Publié par Anthony Le Cazals

HUMOUR / Comment parler des attentats aux adultes

Ces prescriptions médicamenteuses ne valent que pour l'adulte. Le plus simple pour un enfant, c'est de ne lui pas lui en parler jusque ce qu'il pose de lui-même des questions.
J'ai quelques pistes, car il faut hytériser l'hystérie actuelle :
1°) N'allez pas dire à l'EI que c'est Bruckner, Finkielkraut, Zemmour, Houellebecq et Onfray qu'il faut attaquer, il serait capable de tirer contre leur propre camp !
2°) Les statistiques et ma frilosité de bon français m'oblige à ne pas écouter de death metal.

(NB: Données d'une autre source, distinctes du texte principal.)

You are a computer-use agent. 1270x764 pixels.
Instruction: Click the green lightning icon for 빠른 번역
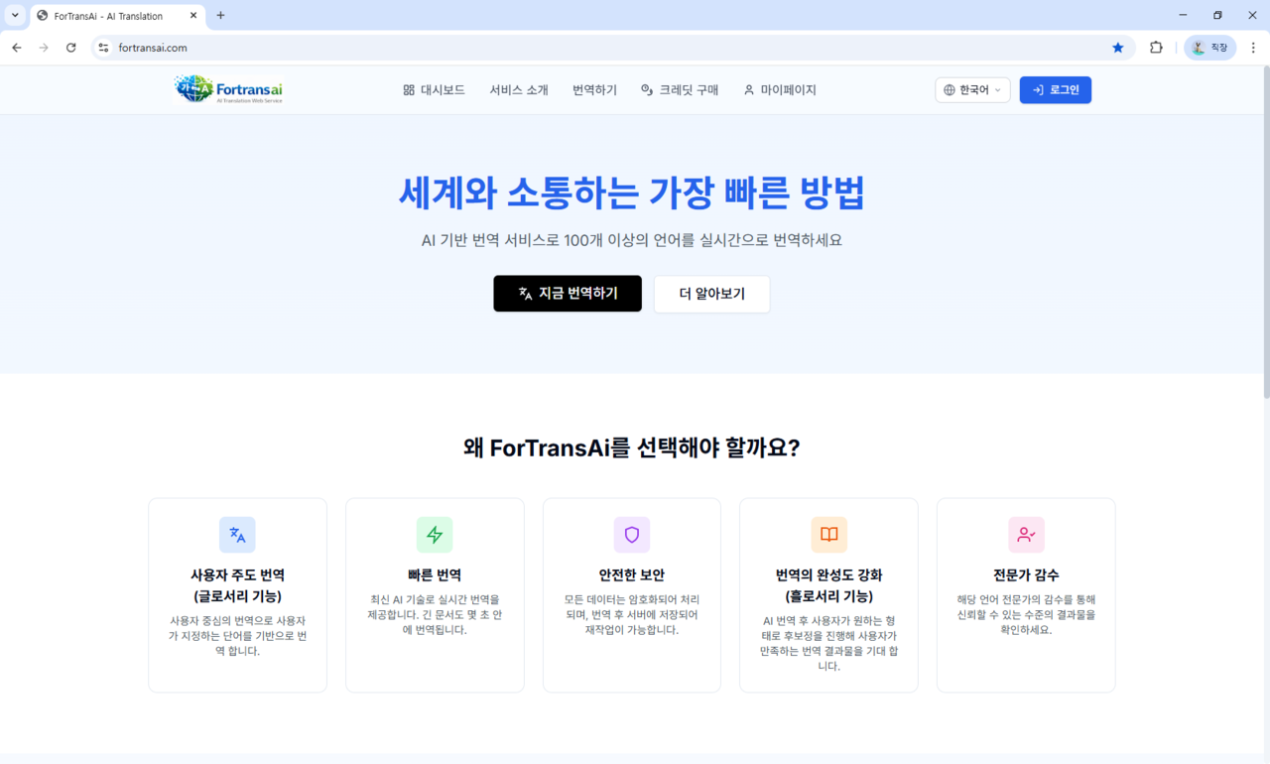[435, 535]
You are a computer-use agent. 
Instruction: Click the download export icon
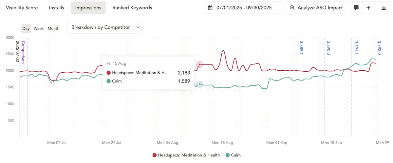click(384, 8)
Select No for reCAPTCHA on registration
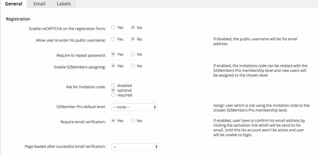This screenshot has width=318, height=155. 133,27
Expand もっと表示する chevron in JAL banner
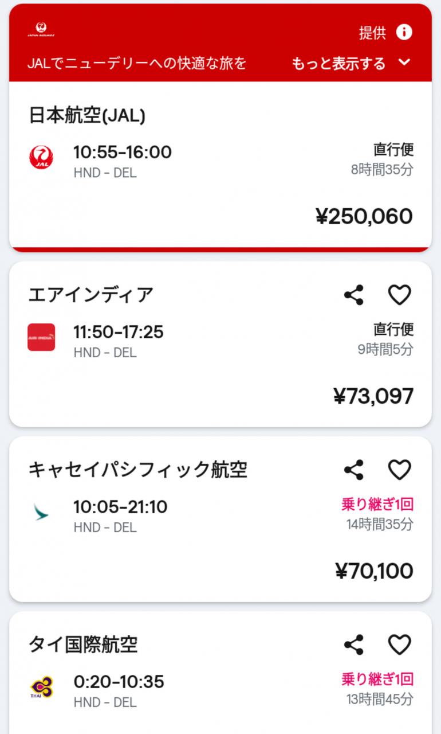 [405, 62]
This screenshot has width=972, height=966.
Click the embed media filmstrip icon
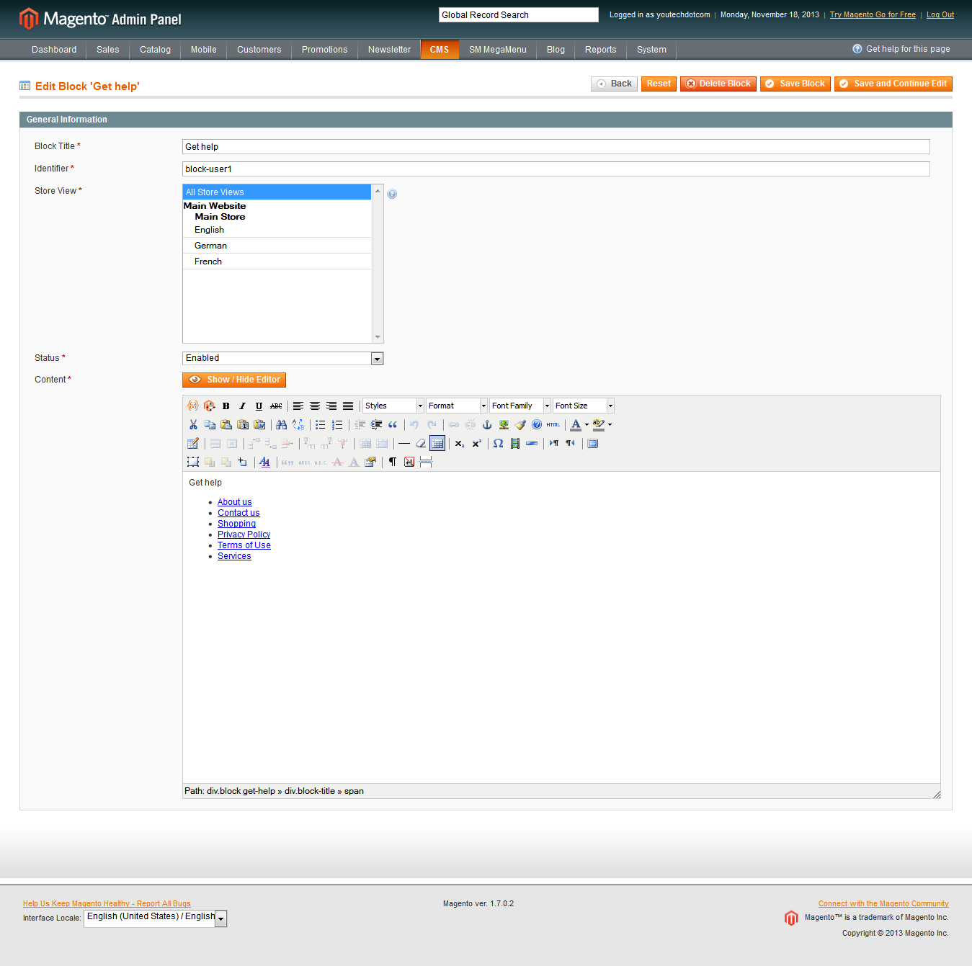[x=515, y=444]
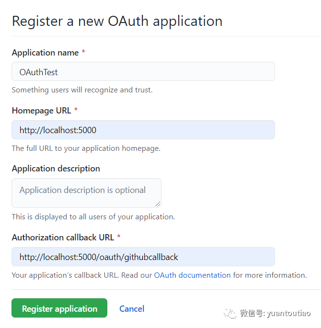Click the Register a new OAuth application heading
Viewport: 321px width, 328px height.
point(117,21)
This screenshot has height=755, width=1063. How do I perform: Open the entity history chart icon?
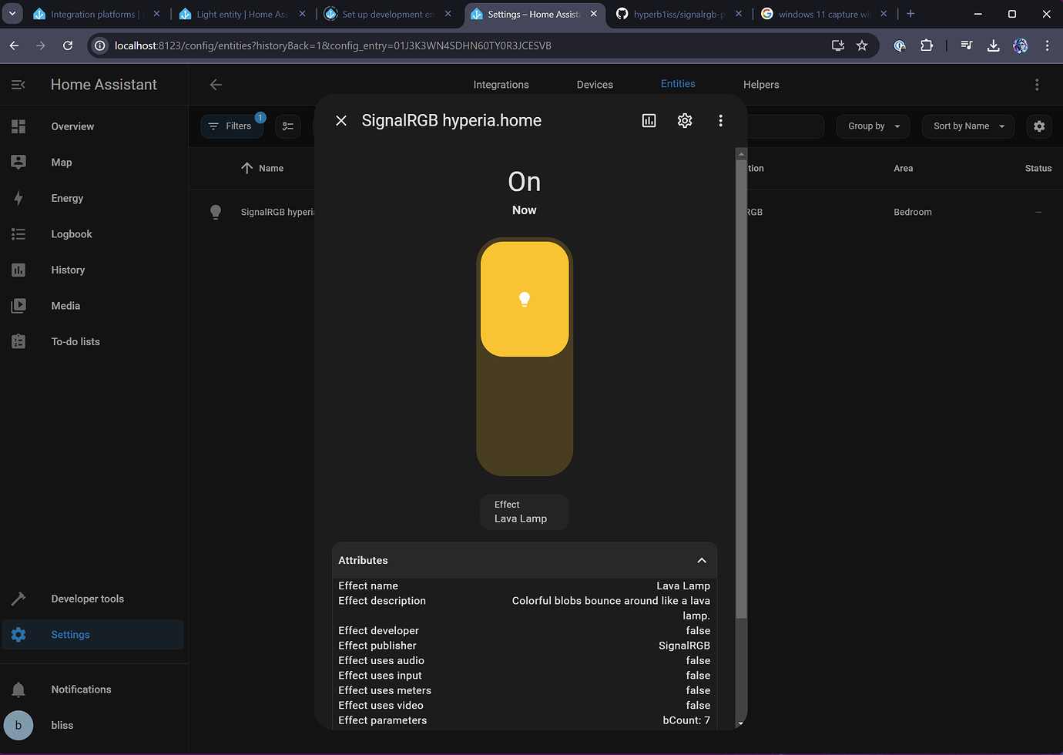click(649, 120)
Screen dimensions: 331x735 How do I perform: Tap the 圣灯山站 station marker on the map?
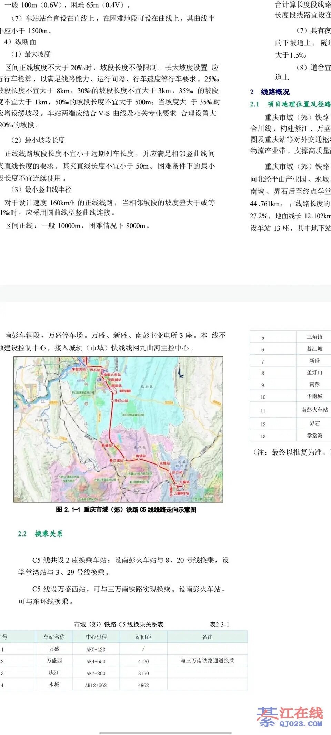click(112, 401)
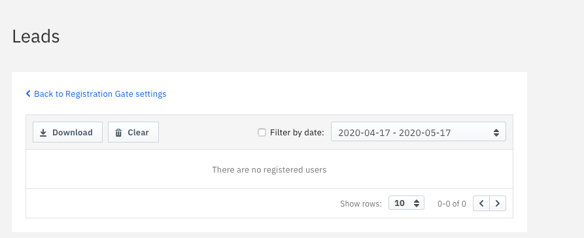Click the 0-0 of 0 pagination counter

(451, 204)
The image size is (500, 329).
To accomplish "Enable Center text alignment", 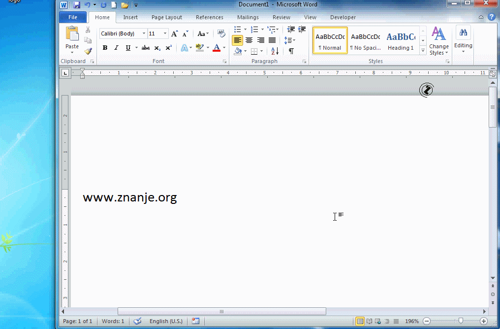I will point(249,40).
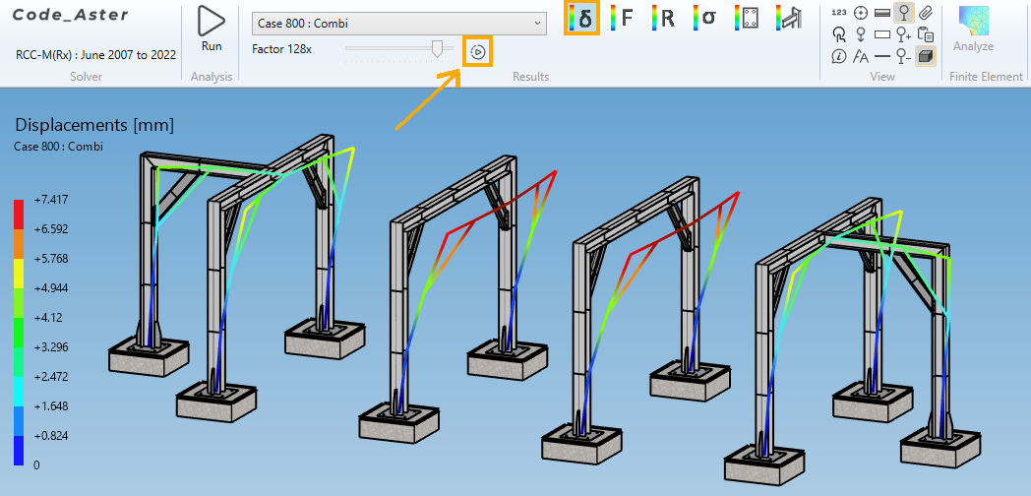Show stress results (σ icon)

pyautogui.click(x=703, y=18)
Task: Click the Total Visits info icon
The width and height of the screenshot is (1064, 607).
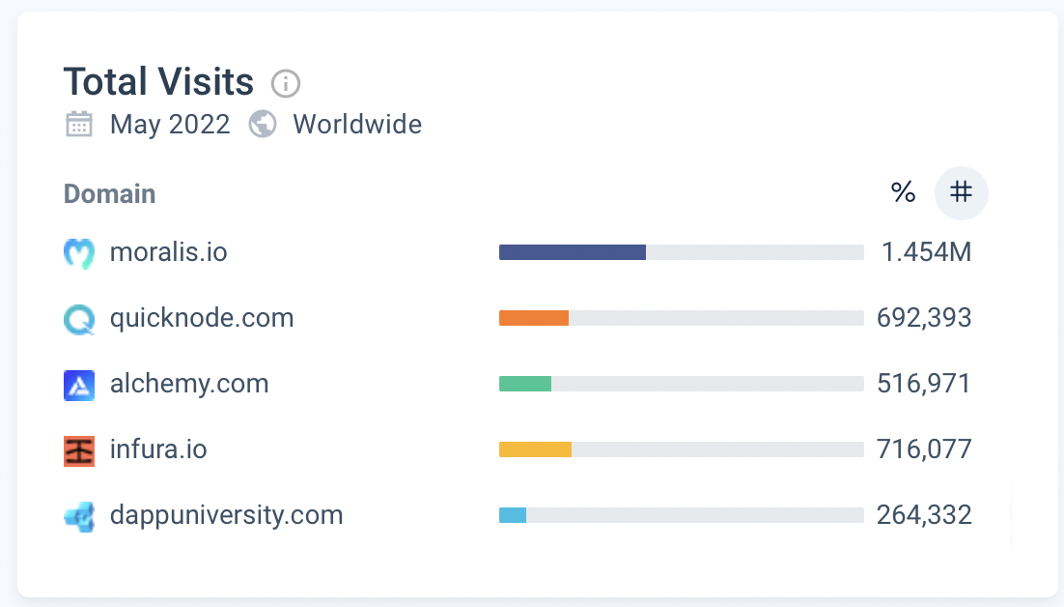Action: coord(286,83)
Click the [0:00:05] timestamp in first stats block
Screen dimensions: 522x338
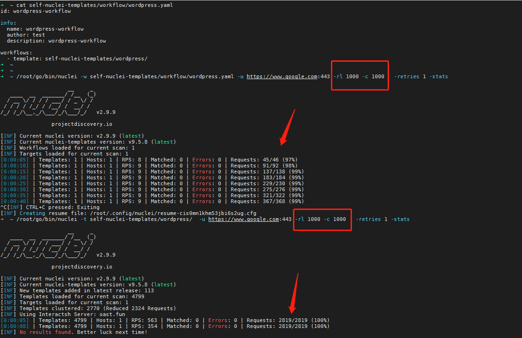coord(14,159)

J'espère qu'on ne va pas être obligé d'acheter tous des albums des Eagles of DM. Non parce qu'après ils vont être obligés de se séparer à cause du succès ! et pour la cause je ne souhaite pas !
3°) Se dire : Je ne suis pas Charlie, je suis hallal et casher ! L'humour deux mes couilles en turban ne m'intéresse pas ! Mieux vaut redevenir urgentiste pour éteindre l'incendie hystérique !
4°) Se taire et aller s'expatrier dans les valises de Laurence Hansen-Love, au fait vous partez où ? Bref renoncer !
5°) Simplement dire que le 17 octobre 1961, il y a eu moins de chambardement mais ne pas relever l'étrangeté. On ne compare pas les malheurs, dit-on.
Respect aux disparus. Mais on ne va pas laisser l'humour aux néoréactionnaires et aux néorépublicains.